16. Zero negativi di tipo P
(Psicopatia)
In queste persone vi è una volontà di fare qualsiasi
cosa serva a soddisfare i propri desideri.
Una caratteristica di queste persone è la mancanza
d’ansia o di senso di colpa.
Alcune ricerche tramite le scansioni fMRI hanno
evidenziato delle anomalie del circuito dell’empatia nei
soggetti psicopatici: minore attività nella corteccia
prefrontale ventromediale, anomalie dei lobi frontali del
circuito dell’empatia e non negli interi lobi frontali, una
minore attività dell’amigdala quando sono sottoposti a
un condizionamento avversativo.
17. Zero negativo di tipo N
(Narcisista)
Il grado zero di empatia rende il tipo N profondamente
egocentrico, privi di umiltà, pensano di essere migliori
delle altre persone, come se avessero qualche
particolare dono che agli altri manca. Di fatto, la
vanagloria e il continuo autoincensamento è parte di
ciò che gli altri trovano offensivo, non perché siano
gelosi, ma perché è un indicatore della esclusiva
preoccupazione per sé del narcisista.
Egli non riesce a riconoscere la bi direzionalità delle
relazioni
18. Grado zero empatia positivo
L’esistenza di una forma zero positiva si identifica con
quello che in psichiatria si chiama spettro delle
condizione autistica e della sindrome di Asperger.

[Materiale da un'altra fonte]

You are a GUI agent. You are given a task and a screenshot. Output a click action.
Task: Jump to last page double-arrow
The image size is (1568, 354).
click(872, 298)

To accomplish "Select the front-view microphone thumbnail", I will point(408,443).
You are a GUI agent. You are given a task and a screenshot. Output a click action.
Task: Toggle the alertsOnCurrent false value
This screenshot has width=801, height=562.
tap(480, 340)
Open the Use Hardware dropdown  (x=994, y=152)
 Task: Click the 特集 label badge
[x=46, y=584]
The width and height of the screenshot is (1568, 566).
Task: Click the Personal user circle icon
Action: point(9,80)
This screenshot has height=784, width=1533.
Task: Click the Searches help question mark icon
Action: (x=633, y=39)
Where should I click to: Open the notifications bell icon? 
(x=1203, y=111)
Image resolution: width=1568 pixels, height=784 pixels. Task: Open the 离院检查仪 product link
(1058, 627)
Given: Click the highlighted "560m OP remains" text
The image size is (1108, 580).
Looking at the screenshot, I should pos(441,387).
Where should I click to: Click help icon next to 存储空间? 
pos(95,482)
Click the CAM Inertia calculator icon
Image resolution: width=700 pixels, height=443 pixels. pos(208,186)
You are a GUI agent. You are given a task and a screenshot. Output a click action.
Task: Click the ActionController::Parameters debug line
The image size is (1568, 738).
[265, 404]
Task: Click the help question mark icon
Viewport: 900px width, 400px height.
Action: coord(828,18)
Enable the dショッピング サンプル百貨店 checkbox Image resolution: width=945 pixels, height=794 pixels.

Anch’esse mostrano un’attività ridotta in quasi ogni
zona del circuito dell’empatia. Oltre alla difficoltà a
capire gli altri, le persone che sono zero positive
hanno anche difficoltà a capire la propria mente, una
difficoltà chiamata “alessitimia”, che si può tradurre in
“senza parole per l’emozione”.
Lo zero positivo è un caso particolare, in cui l’empatia
è compromessa, ma il riconoscimento e la
sistematizzazione sono potenziati
19. La civiltà dell’empatia di Jeremy
Rifkin
L’uomo moderno è naturalmente predisposto
all’empatia. Secondo Rifkin sono circa 20.000
anni che non siamo più homo sapiens sapiens,
ma homo emphaticus. Leghiamo fra di noi,
socializziamo, ci occupiamo l’uno dell’altro, siamo
cooperativi. Ci basiamo su tre colonne portanti
per il nostro benessere: la socializzazione, la
salute (igiene e sanità, nutrizione), e la creatività.
20. Empatia come risorsa sottoutilizzata
L’empatia è una delle più valide risorse del nostro
tempo.
Senza empatia rischiamo la rottura delle relazioni,
diventiamo capaci di ferirci l’un l’altro possiamo
causare conflitti.
Con l’empatia abbiamo una risorsa che risolve i
conflitti, accresce la coesione della comunità,
allieva il dolore di qualcuno.
21. L’ empatia è come un solvente
universale
Qualunque problema, immerso nell’empatia,
diventa solubile.
E’ una strada efficace per prevenire e risolvere i
problemi interpersonali, che si tratti di conflitti
coniugali, internazionali, di questioni di lavoro, di
difficoltà di amicizia, di situazioni di stallo in
politica, di dispute familiari o di beghe con i vicini.
22. Il concetto di Sé
L’insieme delle conoscenze, dei concetti, delle
credenze che l’individuo ad un dato momento ha a
proposito di se stesso e di cui è consapevole.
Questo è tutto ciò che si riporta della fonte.